A continuación una breve reflexión sobre este encierro…
Son tiempos raros, aunque no tanto. Pandemias han sucedido, han sitiado y tentado a la muerte; a la enfermedad al despertar. Hoy tenemos el privilegio de cuatro paredes rodeándonos y excluyéndonos de un mundo infectado. Hemos cerrado nuestras puertas principales y ventanas. Hemos dejado abiertas las antenas de comunicación, la televisión y quizás el microondas también. Hemos comprado sin tener que ir al supermercado; cajas han llegado a la puerta de nuestras casas como si la cigüeña nos hubiera traído al niño que no pensábamos tener. Las abrimos y hay gel antibacterial, toallas desinfectantes y papel de baño.
Ahora nos percatamos de que son las ventanas, nuestras cortinas y las vigas que sostienen nuestro techo, los barrotes de nuestra prisión auto-impuesta y autorizada por los gobiernos que alguna vez creyeron que verdaderamente eran ellos quienes regían sobre el mundo. Ventanas, cortinas y vigas son las decoradoras predilectas de nuestro interior recluso, y sobre todo, nuestro marco para ver afuera. Con la entrada de luz, se proyectan sobre nuestros rostros y sobre las paredes que no lo tienen, o que hasta ahora no han mostrado. Esas cosas que nos refugian pintan cuadros efímeros sobre lo que, sin su permiso o consenso, construimos adentro. Pintan cuadros efímeros que vuelven con cada nuevo día que no esta nublado ni lluvioso.

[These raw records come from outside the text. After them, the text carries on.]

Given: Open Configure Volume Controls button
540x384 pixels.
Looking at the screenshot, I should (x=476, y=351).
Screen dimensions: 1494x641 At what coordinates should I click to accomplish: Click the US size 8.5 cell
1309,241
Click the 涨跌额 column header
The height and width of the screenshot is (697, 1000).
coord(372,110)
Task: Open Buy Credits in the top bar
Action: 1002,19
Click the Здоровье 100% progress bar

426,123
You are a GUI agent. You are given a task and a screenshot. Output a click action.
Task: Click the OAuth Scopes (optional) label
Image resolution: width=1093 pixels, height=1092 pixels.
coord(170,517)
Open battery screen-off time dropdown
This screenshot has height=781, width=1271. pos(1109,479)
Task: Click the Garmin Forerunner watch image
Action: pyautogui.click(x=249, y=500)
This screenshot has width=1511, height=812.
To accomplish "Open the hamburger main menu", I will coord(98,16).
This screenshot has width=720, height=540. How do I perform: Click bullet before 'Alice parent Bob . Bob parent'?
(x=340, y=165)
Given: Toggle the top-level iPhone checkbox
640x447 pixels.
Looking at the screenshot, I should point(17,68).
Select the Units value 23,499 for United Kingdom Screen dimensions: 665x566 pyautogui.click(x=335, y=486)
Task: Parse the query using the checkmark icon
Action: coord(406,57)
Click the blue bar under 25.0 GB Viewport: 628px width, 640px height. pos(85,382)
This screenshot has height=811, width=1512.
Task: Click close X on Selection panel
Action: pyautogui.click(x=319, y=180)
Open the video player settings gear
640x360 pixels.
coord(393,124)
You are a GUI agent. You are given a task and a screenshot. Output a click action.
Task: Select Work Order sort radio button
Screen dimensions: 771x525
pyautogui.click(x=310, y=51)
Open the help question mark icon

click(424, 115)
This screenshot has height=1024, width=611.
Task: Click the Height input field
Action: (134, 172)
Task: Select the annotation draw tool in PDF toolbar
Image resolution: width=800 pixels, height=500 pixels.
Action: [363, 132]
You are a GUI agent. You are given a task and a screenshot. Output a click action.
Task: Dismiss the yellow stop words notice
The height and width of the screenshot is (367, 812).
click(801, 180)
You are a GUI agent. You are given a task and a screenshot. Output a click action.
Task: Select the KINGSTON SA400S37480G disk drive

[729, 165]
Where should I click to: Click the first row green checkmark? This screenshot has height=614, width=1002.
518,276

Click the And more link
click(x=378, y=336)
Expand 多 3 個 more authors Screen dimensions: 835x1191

Pareciera ridículo que hasta ahora no nos hubiésemos percatado de sus habilidades artísticas, sucede que nunca estábamos adentro para verlas, pues con una rutina de 7am a 9pm era fácil que ni las paredes nos reconociesen. Nos hemos recluido a voluntad en una cuarentena que esta por triplicar su propio nombre. Encerrados y enmarcados por las estructuras de nuestras casas, se revela lo que hay adentro cuando estamos para verlo.
Ventanas, cortinas y vigas nos enseñan a ver hacia adentro, donde sea que decidas que tu adentro sea, nos muestran figuras de luz que se desplazan al son del tiempo y clima. ¡Qué vista más orgánica! La que nunca nos deja olvidarnos de nuestra naturalidad y real procedencia que amenaza con su potencia, pues es casi seguro que si no tuviéramos un techo sobre nuestras cabezas, nos quemaríamos la calva, porque, obviamente, ya todos perdimos el pelo.